La seconda è il rischio di errori macroscopici per chi adotta regimi IVA particolari. Una liquidazione “a basket” basata sui corrispettivi lordi è semplicemente errata per chi applica regimi su base imponibile ridotta.

La terza concerne la mancanza di informazioni preliminari al momento della comunicazione. Il contribuente riceve un importo, ma non sa come è stato calcolato nei dettagli. Come controbattere efficacemente senza conoscere il ragionamento algoritmo?

La quarta riguarda il timing complessivo. Se i dati IVA sono ormai “tracciati” dal fisco elettronico in tempo reale, perché una dichiarazione totalmente omessa resta non sanzionata fino alla comunicazione? Potrebbe l’Agenzia inviare solleciti preventivi? La norma non ne parla.

Infine, resta la questione della compatibilità con diritti procedurali. Il contribuente ha 60 giorni per replicare. È tempo sufficiente per un piccolo imprenditore per ricostruire le proprie operazioni e rispondere? Per un professionista che si avvale di software gestionali complessi?

Quando scatta l’automatismo: l’ambito di applicazione

Il nuovo articolo 54-bis.1 si applica quando ricorrono determinate condizioni:

  1. Omessa presentazione della dichiarazione annuale IVA entro i termini ordinari previsti (solitamente il 30 aprile dell’anno successivo al periodo d’imposta)
  2. Oppure dichiarazione presentata priva dei quadri dichiarativi necessari per la liquidazione dell’imposta dovuta

In questi casi, l’Agenzia ha la facoltà (non l’obbligo, ma una facoltà discrezionale) di procedere alla liquidazione automatizzata.
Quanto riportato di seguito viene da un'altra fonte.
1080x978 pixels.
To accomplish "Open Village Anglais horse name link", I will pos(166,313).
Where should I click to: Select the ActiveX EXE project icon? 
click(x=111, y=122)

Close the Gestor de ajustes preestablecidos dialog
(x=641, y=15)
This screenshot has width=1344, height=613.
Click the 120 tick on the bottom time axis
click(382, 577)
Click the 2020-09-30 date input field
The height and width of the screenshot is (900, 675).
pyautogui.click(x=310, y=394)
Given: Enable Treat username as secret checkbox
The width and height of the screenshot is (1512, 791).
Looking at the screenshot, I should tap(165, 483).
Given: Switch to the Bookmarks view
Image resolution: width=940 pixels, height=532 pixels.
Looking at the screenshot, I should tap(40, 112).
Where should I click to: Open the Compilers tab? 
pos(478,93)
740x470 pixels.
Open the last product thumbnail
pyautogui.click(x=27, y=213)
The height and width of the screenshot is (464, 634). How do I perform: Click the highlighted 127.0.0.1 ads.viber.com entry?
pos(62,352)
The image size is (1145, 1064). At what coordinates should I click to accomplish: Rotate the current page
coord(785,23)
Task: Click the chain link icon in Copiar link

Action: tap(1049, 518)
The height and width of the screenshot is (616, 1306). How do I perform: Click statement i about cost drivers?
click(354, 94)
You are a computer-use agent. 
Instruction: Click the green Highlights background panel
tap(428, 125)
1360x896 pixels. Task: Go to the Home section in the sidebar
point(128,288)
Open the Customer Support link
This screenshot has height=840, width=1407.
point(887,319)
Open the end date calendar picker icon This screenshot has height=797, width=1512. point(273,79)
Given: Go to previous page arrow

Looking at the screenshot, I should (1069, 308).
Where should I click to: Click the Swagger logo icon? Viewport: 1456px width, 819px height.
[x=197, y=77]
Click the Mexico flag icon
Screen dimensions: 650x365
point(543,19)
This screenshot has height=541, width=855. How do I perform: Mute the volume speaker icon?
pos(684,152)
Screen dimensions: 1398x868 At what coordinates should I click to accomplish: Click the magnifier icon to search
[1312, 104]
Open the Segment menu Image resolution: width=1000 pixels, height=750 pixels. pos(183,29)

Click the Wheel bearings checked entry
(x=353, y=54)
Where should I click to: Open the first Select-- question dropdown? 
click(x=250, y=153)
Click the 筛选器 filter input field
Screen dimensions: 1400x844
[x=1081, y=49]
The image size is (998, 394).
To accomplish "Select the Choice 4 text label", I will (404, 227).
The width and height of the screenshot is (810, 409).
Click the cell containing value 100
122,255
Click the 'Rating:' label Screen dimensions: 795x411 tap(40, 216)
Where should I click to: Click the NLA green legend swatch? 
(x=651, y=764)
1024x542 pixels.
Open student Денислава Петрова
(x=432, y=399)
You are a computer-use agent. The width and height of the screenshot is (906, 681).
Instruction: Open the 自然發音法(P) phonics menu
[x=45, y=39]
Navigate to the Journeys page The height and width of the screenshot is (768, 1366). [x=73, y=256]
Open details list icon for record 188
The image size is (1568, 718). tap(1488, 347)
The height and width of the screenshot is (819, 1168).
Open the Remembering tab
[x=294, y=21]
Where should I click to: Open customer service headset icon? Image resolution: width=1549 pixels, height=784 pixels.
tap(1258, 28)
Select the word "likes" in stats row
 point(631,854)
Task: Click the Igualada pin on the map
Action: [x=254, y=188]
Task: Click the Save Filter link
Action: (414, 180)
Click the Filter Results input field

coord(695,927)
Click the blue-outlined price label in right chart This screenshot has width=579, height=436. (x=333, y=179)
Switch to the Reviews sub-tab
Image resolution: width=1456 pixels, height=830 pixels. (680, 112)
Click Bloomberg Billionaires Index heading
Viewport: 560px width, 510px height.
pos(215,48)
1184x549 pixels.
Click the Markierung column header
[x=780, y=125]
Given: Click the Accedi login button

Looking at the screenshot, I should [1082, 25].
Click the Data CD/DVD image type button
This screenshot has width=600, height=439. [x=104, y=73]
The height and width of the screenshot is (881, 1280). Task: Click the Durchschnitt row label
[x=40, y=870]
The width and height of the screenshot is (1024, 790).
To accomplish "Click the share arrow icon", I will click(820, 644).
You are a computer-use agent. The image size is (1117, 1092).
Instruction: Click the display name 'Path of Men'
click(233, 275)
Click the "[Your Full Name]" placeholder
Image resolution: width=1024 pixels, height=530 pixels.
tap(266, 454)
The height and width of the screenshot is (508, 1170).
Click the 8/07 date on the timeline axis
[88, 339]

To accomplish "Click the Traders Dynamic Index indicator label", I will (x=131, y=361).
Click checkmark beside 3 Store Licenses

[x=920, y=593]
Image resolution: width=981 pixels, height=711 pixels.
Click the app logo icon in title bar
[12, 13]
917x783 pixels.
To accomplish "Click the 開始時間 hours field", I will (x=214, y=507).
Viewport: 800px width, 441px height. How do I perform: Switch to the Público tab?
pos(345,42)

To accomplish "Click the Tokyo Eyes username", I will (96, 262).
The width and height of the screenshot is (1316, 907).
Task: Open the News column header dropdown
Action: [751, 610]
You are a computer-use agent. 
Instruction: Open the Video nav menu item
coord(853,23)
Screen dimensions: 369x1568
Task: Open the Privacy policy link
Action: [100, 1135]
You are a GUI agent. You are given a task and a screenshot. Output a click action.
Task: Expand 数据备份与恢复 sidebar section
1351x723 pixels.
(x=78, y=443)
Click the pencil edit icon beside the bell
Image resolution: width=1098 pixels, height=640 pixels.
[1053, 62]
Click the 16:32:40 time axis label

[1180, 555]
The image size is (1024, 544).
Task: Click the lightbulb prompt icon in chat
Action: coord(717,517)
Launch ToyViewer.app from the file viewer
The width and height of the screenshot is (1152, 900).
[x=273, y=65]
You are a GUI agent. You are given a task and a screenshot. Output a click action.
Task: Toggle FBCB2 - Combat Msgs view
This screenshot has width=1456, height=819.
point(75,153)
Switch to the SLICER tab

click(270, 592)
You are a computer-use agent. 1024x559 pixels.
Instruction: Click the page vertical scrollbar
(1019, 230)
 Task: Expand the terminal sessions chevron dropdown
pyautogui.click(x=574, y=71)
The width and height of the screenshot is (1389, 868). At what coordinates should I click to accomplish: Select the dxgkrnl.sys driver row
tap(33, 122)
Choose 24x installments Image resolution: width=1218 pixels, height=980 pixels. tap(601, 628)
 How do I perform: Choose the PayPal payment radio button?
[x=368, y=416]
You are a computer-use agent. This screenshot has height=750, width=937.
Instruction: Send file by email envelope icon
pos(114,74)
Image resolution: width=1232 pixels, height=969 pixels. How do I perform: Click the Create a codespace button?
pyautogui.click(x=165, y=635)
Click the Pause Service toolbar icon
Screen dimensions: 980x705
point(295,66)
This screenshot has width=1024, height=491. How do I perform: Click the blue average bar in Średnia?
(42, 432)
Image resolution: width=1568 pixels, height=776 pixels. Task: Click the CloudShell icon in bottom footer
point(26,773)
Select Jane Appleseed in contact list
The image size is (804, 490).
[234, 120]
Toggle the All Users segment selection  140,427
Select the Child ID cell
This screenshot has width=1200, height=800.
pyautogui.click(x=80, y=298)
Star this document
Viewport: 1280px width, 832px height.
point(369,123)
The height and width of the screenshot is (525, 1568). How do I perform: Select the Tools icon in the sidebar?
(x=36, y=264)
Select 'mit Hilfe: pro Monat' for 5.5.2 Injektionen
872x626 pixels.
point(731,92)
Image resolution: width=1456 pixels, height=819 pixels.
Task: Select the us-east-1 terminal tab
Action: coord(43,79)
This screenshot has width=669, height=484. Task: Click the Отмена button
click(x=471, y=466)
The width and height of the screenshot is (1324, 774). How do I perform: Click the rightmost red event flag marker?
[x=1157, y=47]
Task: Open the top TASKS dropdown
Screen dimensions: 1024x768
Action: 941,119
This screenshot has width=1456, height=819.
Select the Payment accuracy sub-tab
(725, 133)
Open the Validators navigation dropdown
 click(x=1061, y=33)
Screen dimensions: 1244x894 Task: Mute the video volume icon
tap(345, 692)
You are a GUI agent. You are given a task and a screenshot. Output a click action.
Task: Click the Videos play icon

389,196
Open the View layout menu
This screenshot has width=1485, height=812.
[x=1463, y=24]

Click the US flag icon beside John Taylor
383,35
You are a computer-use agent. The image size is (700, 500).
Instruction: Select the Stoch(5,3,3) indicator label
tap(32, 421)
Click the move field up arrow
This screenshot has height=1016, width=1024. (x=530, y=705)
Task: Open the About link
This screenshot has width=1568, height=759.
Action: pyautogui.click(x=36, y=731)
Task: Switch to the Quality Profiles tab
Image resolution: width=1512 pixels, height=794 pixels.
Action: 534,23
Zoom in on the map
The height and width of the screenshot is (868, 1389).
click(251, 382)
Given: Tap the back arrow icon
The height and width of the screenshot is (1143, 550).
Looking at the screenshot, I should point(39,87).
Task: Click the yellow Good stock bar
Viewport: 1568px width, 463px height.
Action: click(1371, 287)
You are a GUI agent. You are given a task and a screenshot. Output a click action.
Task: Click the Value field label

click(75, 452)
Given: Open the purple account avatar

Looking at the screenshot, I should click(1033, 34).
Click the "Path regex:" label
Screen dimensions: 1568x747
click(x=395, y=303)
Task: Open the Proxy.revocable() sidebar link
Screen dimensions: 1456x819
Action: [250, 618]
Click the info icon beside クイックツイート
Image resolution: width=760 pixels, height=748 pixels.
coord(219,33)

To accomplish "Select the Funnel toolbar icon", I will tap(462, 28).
Non è dunque automatico che tutti i contribuenti con dichiarazione omessa ricevano una comunicazione. L’Agenzia potrebbe scegliere di avviare direttamente un accertamento ordinario. Tuttavia, l’introduzione di questa facoltà di liquidazione rapida suggerisce che sarà questo lo strumento privilegiato nei prossimi anni, almeno per i casi dove i dati sono già a disposizione e non richiedono approfondimenti particolari.